Objectives: To develop and test a scalable, performant, and rule-based model for identifying 3 major domains of social needs (residential instability, food insecurity, and transportation issues) from the unstructured data in electronic health records (EHRs).

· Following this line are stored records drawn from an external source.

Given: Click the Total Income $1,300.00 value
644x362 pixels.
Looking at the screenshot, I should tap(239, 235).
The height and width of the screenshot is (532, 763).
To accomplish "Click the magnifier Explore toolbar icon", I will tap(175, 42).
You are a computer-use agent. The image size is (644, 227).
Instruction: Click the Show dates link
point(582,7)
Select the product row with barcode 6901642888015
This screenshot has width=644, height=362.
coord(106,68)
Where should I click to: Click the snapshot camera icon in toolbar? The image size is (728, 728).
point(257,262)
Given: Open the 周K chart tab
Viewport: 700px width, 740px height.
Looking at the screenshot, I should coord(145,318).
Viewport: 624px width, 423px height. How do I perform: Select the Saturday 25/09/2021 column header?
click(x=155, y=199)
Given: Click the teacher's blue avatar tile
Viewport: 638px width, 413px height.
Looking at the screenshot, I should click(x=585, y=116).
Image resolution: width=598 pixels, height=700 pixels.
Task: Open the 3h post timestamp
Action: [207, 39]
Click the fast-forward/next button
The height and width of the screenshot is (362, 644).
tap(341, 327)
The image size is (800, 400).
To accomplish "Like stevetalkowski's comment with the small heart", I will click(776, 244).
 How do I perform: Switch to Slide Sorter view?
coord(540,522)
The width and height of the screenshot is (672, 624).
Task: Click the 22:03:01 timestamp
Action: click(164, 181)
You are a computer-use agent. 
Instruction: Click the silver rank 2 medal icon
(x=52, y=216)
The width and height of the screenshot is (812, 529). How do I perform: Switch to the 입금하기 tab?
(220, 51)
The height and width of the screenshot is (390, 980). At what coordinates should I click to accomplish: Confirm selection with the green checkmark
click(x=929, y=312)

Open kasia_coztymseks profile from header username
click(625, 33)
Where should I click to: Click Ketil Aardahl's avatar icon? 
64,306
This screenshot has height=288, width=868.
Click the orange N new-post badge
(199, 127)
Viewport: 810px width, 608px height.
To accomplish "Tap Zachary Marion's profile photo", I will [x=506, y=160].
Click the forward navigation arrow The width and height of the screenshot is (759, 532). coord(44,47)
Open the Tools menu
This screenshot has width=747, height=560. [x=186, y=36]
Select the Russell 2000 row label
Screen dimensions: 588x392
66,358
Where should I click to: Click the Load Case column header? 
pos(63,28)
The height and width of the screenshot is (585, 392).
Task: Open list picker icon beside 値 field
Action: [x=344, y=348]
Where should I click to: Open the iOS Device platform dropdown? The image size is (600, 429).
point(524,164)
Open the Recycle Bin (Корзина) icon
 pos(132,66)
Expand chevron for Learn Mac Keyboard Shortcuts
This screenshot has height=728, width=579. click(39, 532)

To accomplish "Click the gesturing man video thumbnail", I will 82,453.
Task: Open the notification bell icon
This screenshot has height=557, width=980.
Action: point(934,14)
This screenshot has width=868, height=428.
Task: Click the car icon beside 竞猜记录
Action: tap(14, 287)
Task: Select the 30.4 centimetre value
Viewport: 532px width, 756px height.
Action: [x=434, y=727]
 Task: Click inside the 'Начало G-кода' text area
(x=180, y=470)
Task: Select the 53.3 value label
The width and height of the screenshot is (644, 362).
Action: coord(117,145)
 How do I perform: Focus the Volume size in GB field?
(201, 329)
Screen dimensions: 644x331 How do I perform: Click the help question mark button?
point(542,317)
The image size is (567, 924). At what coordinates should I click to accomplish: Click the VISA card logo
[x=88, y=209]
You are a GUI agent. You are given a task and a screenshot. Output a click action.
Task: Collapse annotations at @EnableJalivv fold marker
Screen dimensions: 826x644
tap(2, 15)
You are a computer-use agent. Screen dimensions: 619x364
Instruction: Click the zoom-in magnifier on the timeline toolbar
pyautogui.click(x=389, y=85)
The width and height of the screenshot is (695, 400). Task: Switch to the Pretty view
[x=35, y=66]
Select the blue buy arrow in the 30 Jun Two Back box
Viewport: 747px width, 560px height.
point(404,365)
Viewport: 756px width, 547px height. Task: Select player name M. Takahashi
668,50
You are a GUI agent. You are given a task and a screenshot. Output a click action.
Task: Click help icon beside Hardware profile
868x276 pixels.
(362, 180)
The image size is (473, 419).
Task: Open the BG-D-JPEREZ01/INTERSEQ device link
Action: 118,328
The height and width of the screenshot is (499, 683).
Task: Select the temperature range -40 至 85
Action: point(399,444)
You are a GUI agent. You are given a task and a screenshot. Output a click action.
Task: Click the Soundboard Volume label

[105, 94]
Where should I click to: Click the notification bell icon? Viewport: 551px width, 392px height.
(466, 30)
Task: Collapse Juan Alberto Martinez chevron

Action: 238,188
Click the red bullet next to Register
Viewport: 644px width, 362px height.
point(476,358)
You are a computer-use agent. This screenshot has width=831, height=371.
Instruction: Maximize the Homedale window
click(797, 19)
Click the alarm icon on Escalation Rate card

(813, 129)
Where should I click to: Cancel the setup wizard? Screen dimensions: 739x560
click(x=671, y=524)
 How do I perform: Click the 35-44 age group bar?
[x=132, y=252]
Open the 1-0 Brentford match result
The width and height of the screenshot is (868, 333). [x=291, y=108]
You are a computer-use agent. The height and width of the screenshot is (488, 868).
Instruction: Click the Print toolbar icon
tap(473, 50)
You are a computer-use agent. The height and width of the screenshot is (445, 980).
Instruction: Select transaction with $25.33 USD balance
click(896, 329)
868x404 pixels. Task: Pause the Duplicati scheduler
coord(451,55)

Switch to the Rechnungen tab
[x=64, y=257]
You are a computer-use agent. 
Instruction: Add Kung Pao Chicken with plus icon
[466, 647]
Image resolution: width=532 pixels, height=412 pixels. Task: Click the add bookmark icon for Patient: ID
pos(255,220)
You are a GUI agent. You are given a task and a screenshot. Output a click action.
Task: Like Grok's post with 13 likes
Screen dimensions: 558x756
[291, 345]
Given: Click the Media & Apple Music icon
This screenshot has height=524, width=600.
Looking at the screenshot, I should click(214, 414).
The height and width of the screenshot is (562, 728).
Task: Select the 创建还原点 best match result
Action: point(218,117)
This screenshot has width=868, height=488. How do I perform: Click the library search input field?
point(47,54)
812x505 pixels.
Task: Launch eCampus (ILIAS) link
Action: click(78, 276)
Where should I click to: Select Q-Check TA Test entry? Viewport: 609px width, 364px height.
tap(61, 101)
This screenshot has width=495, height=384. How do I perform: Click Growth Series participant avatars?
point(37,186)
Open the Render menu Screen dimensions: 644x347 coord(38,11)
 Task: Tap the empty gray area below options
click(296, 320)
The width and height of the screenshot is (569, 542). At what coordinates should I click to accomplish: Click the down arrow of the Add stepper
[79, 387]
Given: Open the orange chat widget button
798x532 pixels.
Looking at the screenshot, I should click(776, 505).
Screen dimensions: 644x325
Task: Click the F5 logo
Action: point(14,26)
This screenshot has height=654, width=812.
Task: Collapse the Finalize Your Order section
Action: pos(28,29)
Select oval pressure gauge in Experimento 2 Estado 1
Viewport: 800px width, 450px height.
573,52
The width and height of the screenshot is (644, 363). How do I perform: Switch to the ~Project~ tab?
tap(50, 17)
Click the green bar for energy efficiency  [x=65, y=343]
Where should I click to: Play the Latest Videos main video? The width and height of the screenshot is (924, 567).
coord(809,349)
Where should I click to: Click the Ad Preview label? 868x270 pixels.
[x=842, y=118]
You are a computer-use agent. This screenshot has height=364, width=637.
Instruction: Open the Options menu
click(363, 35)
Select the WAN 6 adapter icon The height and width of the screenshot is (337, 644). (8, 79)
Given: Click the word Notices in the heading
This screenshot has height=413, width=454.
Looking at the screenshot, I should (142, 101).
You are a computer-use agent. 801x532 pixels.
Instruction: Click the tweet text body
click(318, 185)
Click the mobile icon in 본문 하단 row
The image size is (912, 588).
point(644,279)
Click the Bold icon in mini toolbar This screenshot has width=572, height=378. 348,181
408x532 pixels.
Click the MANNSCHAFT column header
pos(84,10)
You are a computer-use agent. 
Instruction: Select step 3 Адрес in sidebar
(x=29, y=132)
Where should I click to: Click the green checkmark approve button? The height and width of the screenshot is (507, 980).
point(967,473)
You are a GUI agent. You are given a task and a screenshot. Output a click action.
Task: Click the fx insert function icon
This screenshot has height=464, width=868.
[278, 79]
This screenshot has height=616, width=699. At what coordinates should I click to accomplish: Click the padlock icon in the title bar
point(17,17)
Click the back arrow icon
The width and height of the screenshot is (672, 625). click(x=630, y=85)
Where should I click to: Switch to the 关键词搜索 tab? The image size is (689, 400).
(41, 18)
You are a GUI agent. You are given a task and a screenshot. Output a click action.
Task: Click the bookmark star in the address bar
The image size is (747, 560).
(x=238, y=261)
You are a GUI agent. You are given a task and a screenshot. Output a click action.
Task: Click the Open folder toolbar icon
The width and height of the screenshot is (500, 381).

Materials and methods: We included patients aged 18 years or older who received care at the Johns Hopkins Health System (JHHS) between July 2016 and June 2021 and had at least 1 unstructured (free-text) note in their EHR during the study period. We used a combination of manual lexicon curation and semiautomated lexicon creation for feature development. We developed an initial rules-based pipeline (Match Pipeline) using 2 keyword sets for each social needs domain. We performed rule-based keyword matching for distinct lexicons and tested the algorithm using an annotated dataset comprising 192 patients. Starting with a set of expert-identified keywords, we tested the adjustments by evaluating false positives and negatives identified in the labeled dataset. We assessed the performance of the algorithm using measures of precision, recall, and F1 score.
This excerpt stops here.